Huit jeunes sur dix se disent satisfaits de leur vie étudiante mais 60 % d’entre eux se sont déjà sentis dépassés voire submergés par leur quotidien. Un mal-être qui a de nombreuses répercussions sur leur santé.

Comme chaque année, la Smerep fait le point sur la santé des jeunes. Dans son enquête*, la mutuelle étudiante aborde différents thèmes tels que les consultations médicales, la sexualité, la nutrition, le sommeil, la consommation d’alcool ou l’utilisation du téléphone portable. 

Cette grande enquête permet d’avoir une vision globale du bien-être des étudiants et de leurs difficultés. Car même si 85 % d’entre eux s’estiment en bonne voire excellente santé, leur qualité de vie est loin d’être irréprochable. En cause : les difficultés financières des jeunes qui ont de lourdes répercussions sur leur qualité de vie.

Job étudiant : un stress supplémentaire

Avec un budget mensuel de 382 € par mois en moyenne, 52 % des étudiants avouent avoir déjà rencontré des difficultés financières. Des conditions de vie parfois compliquées qui poussent près d’un étudiant sur deux à travailler en plus de leurs études.

Résultat : ils sont très stressés. Neuf jeunes sur dix connaissent une période d’anxiété au moins une fois par an. Si le plus souvent cette pression est due aux examens, à leurs études ou à leur orientation, les problèmes financiers participent aussi au stress des étudiants. Un jeune sur cinq avoue être constamment angoissé pour cette raison.

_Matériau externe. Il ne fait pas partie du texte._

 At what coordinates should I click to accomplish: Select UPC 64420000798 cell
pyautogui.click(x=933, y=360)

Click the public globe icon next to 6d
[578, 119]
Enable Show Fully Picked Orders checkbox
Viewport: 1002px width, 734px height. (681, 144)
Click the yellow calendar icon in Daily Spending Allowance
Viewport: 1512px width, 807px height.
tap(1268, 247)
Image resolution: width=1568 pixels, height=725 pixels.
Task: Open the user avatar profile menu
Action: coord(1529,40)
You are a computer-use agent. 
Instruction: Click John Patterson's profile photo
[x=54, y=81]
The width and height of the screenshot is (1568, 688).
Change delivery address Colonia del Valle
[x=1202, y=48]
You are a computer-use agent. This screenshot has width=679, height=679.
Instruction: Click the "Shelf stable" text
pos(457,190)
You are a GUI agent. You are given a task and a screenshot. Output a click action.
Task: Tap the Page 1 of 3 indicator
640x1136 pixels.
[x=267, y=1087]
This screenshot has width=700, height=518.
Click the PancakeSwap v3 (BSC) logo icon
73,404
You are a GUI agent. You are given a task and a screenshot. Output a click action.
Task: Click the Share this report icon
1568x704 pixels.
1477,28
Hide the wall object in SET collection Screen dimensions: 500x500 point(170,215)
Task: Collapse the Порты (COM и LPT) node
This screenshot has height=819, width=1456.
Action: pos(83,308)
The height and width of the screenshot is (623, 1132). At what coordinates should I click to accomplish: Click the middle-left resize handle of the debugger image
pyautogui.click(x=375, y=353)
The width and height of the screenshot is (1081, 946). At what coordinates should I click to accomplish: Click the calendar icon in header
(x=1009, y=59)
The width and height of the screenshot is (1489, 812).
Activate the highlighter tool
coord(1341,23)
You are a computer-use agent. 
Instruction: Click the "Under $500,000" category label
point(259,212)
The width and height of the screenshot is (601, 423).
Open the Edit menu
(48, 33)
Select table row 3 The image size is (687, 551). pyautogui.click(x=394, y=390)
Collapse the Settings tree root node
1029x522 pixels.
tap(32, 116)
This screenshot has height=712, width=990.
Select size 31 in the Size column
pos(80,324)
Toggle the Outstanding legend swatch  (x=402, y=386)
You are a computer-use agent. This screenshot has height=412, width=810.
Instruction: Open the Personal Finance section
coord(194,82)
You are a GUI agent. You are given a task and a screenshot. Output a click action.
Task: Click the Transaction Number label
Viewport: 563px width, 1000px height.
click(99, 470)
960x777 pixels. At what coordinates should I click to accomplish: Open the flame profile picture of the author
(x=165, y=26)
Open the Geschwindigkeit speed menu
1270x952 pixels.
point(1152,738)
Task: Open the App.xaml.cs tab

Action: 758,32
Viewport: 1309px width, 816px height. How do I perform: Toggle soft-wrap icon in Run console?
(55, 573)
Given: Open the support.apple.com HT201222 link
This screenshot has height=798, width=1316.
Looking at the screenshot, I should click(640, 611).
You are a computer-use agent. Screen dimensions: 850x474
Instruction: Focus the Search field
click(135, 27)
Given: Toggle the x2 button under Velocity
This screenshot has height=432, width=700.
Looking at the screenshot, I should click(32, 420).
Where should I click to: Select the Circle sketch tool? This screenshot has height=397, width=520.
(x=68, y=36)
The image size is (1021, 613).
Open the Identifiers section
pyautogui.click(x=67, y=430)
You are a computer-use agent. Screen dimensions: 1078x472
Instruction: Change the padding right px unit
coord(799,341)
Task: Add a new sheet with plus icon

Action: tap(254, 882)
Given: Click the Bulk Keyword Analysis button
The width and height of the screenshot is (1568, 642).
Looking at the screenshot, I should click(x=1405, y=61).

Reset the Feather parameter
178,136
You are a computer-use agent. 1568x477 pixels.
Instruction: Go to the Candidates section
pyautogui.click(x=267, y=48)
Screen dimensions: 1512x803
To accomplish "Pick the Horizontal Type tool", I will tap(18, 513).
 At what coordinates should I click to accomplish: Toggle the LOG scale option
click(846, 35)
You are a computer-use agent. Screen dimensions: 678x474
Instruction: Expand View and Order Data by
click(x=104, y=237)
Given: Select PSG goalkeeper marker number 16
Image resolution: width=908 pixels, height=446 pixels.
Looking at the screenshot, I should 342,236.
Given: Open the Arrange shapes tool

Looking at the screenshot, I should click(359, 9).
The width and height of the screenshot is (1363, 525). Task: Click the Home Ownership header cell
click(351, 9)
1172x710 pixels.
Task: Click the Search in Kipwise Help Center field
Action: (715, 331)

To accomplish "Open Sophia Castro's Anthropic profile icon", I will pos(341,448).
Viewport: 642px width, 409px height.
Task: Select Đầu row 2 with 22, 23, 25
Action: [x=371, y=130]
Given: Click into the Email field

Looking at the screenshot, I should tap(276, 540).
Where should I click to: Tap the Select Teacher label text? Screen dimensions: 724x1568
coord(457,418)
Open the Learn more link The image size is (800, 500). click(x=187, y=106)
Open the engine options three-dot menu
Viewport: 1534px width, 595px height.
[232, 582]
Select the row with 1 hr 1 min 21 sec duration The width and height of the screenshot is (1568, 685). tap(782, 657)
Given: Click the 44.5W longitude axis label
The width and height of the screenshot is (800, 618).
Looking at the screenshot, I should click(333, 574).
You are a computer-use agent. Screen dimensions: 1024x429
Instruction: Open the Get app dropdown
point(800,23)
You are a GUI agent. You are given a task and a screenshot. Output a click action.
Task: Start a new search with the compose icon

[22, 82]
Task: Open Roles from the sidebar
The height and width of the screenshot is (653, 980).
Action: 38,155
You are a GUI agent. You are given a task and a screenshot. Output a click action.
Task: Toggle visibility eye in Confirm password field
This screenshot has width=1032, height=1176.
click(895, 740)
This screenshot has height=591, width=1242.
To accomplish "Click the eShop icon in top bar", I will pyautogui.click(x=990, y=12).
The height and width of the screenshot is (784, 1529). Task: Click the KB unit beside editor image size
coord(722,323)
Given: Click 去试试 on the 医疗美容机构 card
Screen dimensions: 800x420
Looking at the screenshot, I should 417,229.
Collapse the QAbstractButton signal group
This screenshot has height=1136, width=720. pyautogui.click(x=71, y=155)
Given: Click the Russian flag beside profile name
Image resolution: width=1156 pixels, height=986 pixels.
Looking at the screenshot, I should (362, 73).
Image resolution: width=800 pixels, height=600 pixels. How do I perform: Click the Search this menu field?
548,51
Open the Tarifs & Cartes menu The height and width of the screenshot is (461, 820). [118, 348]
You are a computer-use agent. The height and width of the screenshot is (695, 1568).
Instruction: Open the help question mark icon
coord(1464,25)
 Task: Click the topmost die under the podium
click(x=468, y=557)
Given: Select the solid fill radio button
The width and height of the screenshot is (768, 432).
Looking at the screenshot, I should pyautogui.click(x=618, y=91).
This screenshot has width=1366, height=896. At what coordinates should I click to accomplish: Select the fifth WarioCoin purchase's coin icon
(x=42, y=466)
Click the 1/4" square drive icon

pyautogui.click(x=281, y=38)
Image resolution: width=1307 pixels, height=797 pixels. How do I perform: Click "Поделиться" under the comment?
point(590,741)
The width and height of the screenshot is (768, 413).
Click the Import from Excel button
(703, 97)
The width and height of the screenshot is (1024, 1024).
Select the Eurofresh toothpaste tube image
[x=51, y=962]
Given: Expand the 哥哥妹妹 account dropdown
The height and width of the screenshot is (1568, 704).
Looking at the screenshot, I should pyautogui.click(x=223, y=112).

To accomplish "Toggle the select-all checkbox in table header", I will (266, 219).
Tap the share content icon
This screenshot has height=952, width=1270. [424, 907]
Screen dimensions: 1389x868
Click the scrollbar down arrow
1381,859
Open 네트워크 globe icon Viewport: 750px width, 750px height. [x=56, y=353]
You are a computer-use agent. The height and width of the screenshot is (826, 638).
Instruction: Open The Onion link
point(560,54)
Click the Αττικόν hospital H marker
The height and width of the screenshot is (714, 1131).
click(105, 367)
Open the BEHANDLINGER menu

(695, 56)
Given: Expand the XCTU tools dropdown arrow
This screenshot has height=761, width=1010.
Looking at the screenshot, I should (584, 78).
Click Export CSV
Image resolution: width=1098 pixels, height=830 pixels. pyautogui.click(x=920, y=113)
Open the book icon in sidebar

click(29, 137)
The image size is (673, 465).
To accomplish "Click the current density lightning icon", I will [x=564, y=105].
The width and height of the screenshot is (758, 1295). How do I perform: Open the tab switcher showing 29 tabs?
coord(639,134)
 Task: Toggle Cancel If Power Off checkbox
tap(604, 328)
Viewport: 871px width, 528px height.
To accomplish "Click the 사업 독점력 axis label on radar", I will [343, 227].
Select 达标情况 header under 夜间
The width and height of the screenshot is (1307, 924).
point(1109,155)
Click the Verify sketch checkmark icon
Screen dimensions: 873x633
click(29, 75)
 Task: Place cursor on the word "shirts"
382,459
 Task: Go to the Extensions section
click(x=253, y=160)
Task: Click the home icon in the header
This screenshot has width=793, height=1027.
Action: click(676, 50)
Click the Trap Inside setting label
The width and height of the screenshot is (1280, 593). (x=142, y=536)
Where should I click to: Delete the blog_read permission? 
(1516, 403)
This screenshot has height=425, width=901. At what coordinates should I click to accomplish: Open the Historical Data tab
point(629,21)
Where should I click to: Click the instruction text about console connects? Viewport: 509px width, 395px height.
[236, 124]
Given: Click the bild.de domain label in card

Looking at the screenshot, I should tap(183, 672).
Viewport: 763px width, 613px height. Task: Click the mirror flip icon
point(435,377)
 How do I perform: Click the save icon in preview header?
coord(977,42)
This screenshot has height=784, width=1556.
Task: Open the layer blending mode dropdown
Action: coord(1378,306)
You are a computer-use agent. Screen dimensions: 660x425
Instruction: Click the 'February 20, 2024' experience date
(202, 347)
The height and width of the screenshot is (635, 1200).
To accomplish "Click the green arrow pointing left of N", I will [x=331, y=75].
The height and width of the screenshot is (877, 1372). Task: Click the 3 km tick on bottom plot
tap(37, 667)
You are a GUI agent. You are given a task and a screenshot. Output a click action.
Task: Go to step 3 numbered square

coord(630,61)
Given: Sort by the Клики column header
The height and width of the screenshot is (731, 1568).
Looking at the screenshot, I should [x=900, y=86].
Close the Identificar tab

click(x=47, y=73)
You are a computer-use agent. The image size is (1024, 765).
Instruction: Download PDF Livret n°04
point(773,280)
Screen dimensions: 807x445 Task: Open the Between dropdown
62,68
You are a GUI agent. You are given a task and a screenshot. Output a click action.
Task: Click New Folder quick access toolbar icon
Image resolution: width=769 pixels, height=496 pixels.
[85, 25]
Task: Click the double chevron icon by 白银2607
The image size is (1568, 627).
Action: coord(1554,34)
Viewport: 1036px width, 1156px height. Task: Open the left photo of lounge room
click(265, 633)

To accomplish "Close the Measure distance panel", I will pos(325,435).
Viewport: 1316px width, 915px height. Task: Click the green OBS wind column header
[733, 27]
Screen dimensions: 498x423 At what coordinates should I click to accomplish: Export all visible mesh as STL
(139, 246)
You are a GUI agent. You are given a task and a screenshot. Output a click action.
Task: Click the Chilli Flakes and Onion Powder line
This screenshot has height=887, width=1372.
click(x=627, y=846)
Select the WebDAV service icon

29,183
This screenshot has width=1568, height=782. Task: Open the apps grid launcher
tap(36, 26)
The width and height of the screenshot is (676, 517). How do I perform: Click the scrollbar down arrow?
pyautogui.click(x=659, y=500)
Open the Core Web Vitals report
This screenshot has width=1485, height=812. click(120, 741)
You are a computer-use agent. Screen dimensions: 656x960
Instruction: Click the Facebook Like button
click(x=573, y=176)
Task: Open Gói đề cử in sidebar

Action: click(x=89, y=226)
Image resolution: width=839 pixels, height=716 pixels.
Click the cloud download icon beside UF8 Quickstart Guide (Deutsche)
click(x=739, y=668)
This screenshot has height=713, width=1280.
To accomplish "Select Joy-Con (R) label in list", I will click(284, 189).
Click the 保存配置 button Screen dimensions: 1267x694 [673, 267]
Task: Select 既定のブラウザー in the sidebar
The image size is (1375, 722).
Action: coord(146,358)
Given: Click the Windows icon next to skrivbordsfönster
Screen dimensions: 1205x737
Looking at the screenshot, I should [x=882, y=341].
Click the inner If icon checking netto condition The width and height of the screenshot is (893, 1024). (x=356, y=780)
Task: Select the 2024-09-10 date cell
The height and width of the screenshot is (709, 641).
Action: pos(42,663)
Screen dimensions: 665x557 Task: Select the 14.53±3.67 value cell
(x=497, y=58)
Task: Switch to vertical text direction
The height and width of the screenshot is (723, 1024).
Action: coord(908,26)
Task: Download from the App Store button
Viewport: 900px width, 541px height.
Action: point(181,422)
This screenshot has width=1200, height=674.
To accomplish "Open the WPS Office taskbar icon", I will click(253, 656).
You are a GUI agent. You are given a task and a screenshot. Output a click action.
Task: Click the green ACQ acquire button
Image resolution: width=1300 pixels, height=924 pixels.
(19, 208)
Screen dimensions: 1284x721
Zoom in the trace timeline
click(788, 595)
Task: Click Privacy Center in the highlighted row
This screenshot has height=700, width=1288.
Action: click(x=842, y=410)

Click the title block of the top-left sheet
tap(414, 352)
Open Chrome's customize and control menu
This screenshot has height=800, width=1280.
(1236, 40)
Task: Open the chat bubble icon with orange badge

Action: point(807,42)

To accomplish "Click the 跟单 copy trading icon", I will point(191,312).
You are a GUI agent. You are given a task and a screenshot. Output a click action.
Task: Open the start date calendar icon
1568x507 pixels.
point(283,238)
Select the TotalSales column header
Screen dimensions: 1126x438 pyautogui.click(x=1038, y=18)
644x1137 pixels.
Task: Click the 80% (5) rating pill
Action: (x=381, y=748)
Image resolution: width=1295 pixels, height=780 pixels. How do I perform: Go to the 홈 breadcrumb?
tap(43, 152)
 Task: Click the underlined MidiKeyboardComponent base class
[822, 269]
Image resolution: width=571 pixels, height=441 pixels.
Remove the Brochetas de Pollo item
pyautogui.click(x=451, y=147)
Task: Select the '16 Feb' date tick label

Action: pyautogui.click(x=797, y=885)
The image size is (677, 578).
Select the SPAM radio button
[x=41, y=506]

D’ailleurs, cumuler travail et études ne semble par mettre les étudiants à l’abri du stress. Les difficultés financières sont une source d’angoisse pour 68 % d’entre eux contre 53 % pour les non-travailleurs. Les étudiantes seraient aussi davantage impactées que les hommes (23 % contre 14 %).

22 % des étudiants ont déjà eu des pensées suicidaires

Or, cette inquiétude entraîne aussi une mauvaise qualité de vie, comme une fatigue de plus en plus fréquente. Près de six étudiants sur dix ont des problèmes de sommeil, notamment des difficultés à s’endormir. Un effet néfaste qui s’accentue avec l’utilisation du téléphone portable. Un jeune sur quatre passe plus de six heures par jour sur son smartphone, ce qui a des conséquences sur la concentration mais aussi sur la qualité du sommeil. 


Plus alarmant, ce stress, lié à la fatigue, amène un quart des jeunes à avoir des pensées suicidaires. Là encore, les femmes se déclarent plus fragiles que les hommes (27 % contre 14 %). Trois quarts d’entre elles estiment d’ailleurs s’être déjà senties submergées par leur quotidien, contre seulement 42 % des hommes.

Le sport, premier remède contre le stress

Pour décompresser, les étudiants utilisent différents stratagèmes, notamment le sport. Près de deux jeunes sur cinq pratiquent une activité pour diminuer leurs angoisses et 64 % en font au moins une fois par semaine. Cette hygiène de vie plutôt satisfaisante est également liée à une bonne alimentation de la part d’un étudiant sur deux. 

Néanmoins, le stress n’empêche pas certains jeunes de grignoter (23 %) ou de sauter des repas pour économiser (19 %). D’autres ont des comportements encore plus nocifs vis-à-vis de leur santé comme la consommation d’alcool : 9 % des jeunes boivent de l’alcool pour se détendre. Cet effet est d’ailleurs recherché par plus d’un jeune sur deux lorsqu’il consomme de l’alcool. Un comportement qui est davantage récurent chez les femmes (62 % contre 46 % chez les hommes). A cela s’ajoute la consommation de cigarette (13 %), de médicaments (6 %), de cannabis (3 %) ou d’anxiolytiques (3 %). 

Des consultations médicales quasi-systématiques 

En revanche, les jeunes attachent tout de même une attention particulière à leur état de santé en cas de besoin. Lorsqu’ils sont malades, 85 % des étudiants vont consulter un médecin. Et ce, malgré un manque de moyens financiers car la santé n’occupe que 3 % de leur budget mensuel. 

Dans la plupart des cas, ceux qui ne vont pas chez le médecin préfèrent attendre que ça passe ou pratiquer l’automédication. Ils sont tout de même 16 % à estimer que les consultations coûtent trop cher. Deux tiers des jeunes demandent ainsi de l’aide à leurs parents pour bénéficier de soins médicaux.

*D’après une étude de la Smerep, publiée le 28 juin 2018 et réalisée par Opinionway du 19 avril au 21 mai 2018, sur un échantillon de 1 001 étudiants de France âgés de 16 ans et plus.